Pesquisa expõe profunda divisão nacional sobre polêmica ala carnavalesca
Uma pesquisa realizada pela AtlasIntel em parceria com a Bloomberg, divulgada nesta quinta-feira, 26 de fevereiro de 2026, revelou a intensa polarização dos brasileiros em relação à polêmica ala "Família em Conserva" apresentada pela escola de samba Acadêmicos de Niterói durante seu desfile na Marquês de Sapucaí. A alegoria, que criticou a família tradicional brasileira e homenageou o presidente Luiz Inácio Lula da Silva, gerou reações diametralmente opostas na população.
Alta visibilidade e opiniões divididas
O levantamento, que entrevistou aproximadamente cinco mil pessoas em todo o território nacional, mostrou que a polêmica alcançou ampla divulgação. Cerca de 60% dos entrevistados acompanharam a alegoria através da internet após os desfiles, enquanto 26% assistiram ao vivo durante a transmissão televisiva. Apenas 12% dos brasileiros não tomaram conhecimento da controvérsia.
Quando questionados sobre sua interpretação da representação, as respostas evidenciaram uma clara divisão ideológica:
- 41,2% consideraram a ala como "uma crítica legítima a um falso conservadorismo"
- 32,1% a definiram como "uma zombaria ofensiva dos valores tradicionais"
- 10,3% entenderam como "uma forma de intolerância religiosa"
- 9,4% interpretaram como "apenas um elemento de humor no Carnaval"
- 6% não souberam responder ou preferiram não se posicionar
Nível de ofensa e percepções sobre o desfile
O estudo também investigou o impacto emocional da alegoria nos valores pessoais dos entrevistados. A maioria, representando 56% dos participantes, relatou não ter se sentido afetada pela representação. No entanto, uma parcela significativa manifestou desconforto:
- 31% afirmaram ter ficado "muito ofendidos" em seus valores culturais ou religiosos
- 7% disseram ter ficado "um pouco ofendidos" pela representação
Em relação ao desfile como um todo, que incluiu uma homenagem explícita ao presidente Lula, as opiniões também se dividiram:
- 47,8% consideraram que a homenagem está "dentro da legalidade e faz parte da liberdade de expressão da escola"

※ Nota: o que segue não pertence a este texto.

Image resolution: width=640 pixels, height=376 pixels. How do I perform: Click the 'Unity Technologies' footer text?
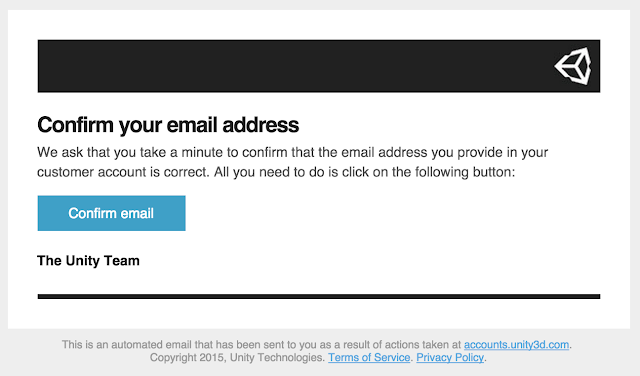click(277, 357)
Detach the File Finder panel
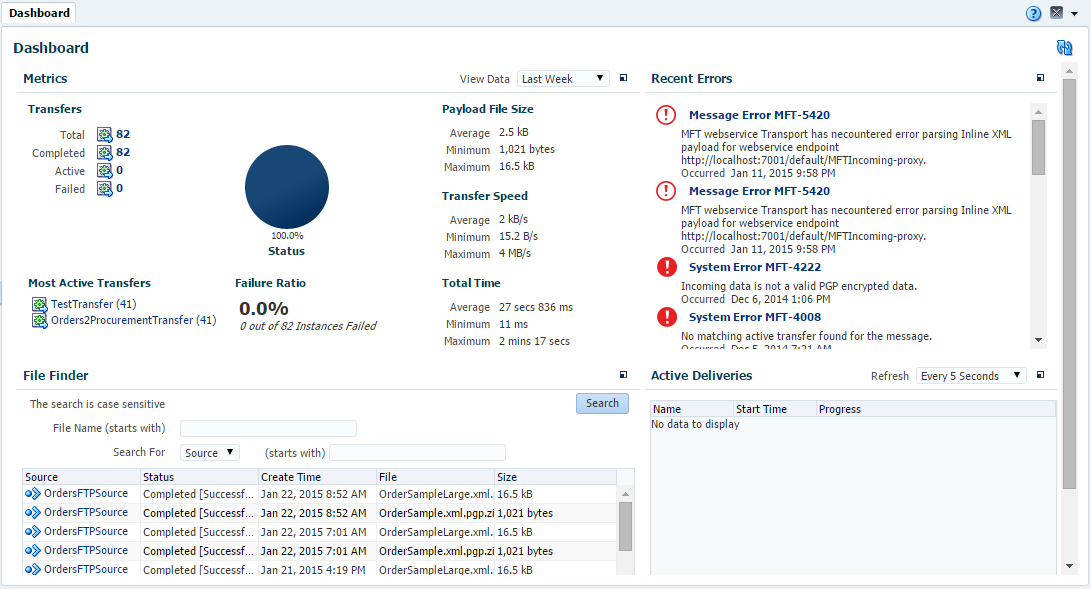 pyautogui.click(x=623, y=374)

- 45,2% avaliaram como "propaganda política antecipada que consiste crime eleitoral e deve ser punida pelo Tribunal Superior Eleitoral"
Percepções sobre envolvimento governamental
A pesquisa ainda investigou as percepções dos brasileiros sobre um possível envolvimento do governo federal na concepção do desfile. Os resultados mostraram:
- 40% acreditam que o desfile foi "totalmente produzido pela escola, sem participação do governo federal"
- 32% alegam que "o governo Lula participou ativamente da idealização"
- 14% responderam que "talvez Brasília tenha tido influência" no enredo
Quase metade dos entrevistados, especificamente 49%, teve uma impressão negativa sobre a presença de Lula na Sapucaí, compreendendo-a como uma forma de "fazer propaganda eleitoral antecipada". Em contrapartida, 41% avaliaram que o presidente estava "prestigiando um evento importante para a cultura e economia do país".
A polêmica gerou reações em diversas esferas, incluindo a condenação pública por parte do presidente do Partido dos Trabalhadores aos ataques sofridos pela Acadêmicos de Niterói, classificando o enredo sobre Lula como "histórico" e defendendo a liberdade de expressão artística.